No equivalent destination exists for large-scale renminbi surpluses.
4.3 Institutional Trust and Legal Depth
Currency hegemony is not transactional alone; it rests on:
- Legal predictability
- Market depth
- Crisis liquidity
These conditions are not yet replicable outside the dollar system.
5. Why This Still Matters Strategically
The importance of these developments lies not in scale, but in precedent.
5.1 Proof of Concept
China and Russia have demonstrated that:
- Energy trade without the dollar is technically feasible
- Legal and operational frameworks can be established
- Settlement can occur outside Western infrastructure
This knowledge accumulates strategic optionality.
5.2 A Signal of Structural Change
Even if the dollar remains dominant, the fact that major economies actively design systems to bypass it indicates a shift in behavior:
The dollar is no longer assumed to be universally usable under all circumstances.
That assumption was a defining feature of 20th-century monetary hegemony.

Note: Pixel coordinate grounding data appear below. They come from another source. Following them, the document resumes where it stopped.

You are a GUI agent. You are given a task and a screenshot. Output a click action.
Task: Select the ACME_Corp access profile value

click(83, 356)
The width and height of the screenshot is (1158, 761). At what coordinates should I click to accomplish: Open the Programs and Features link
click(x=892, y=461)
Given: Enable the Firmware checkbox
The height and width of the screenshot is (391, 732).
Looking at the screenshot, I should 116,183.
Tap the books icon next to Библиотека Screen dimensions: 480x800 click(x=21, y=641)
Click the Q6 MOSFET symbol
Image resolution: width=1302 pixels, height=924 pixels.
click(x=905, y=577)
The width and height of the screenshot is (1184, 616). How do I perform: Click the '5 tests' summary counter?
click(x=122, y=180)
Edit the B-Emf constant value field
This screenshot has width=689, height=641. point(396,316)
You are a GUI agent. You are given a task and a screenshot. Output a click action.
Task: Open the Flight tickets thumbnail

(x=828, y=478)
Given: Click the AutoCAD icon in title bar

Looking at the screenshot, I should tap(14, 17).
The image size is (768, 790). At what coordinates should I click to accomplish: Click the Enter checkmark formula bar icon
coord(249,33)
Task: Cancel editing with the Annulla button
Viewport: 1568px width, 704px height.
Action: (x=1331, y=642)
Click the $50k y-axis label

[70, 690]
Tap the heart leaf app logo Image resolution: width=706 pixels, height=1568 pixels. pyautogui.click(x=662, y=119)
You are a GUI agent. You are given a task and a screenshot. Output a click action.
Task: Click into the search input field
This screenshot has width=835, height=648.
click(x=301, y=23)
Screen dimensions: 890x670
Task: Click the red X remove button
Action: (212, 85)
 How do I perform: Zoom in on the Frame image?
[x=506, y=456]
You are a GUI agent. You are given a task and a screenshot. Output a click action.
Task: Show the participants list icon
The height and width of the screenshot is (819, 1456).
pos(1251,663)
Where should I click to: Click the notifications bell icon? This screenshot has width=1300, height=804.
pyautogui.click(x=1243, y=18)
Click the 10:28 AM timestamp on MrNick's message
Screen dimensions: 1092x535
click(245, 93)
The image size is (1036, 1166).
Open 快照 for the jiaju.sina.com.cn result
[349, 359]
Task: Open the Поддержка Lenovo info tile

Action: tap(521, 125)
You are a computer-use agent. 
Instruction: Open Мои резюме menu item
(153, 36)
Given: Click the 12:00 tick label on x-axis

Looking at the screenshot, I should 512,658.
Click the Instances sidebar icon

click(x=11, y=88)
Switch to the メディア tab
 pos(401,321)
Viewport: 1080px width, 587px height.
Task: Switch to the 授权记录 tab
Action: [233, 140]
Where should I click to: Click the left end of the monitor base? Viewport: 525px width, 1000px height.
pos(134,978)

6. The Link to Gold Accumulation
This strategy aligns closely with rising central-bank gold holdings:
- Non-dollar settlement → diversification of transaction flows
- Gold accumulation → diversification of reserve stocks
Together, they form a dual hedge against:
- Sanctions risk
- Counterparty risk
- Systemic fragmentation
7. Conclusion: Strategic De-Dollarization, Not Systemic Overthrow
The current trend should be interpreted as:
- Not the collapse of the petrodollar
- Not the end of dollar dominance
- But the emergence of a multi-layered resilience strategy
China and Russia are not trying to replace the dollar; they are ensuring they can function without it if necessary.
The most important change in 21st-century currency hegemony is not the loss of dollar dominance, but the loss of the assumption that the dollar will always be accessible.
That shift in expectations—quiet, technical, and incremental—is the true signal economists should be watching.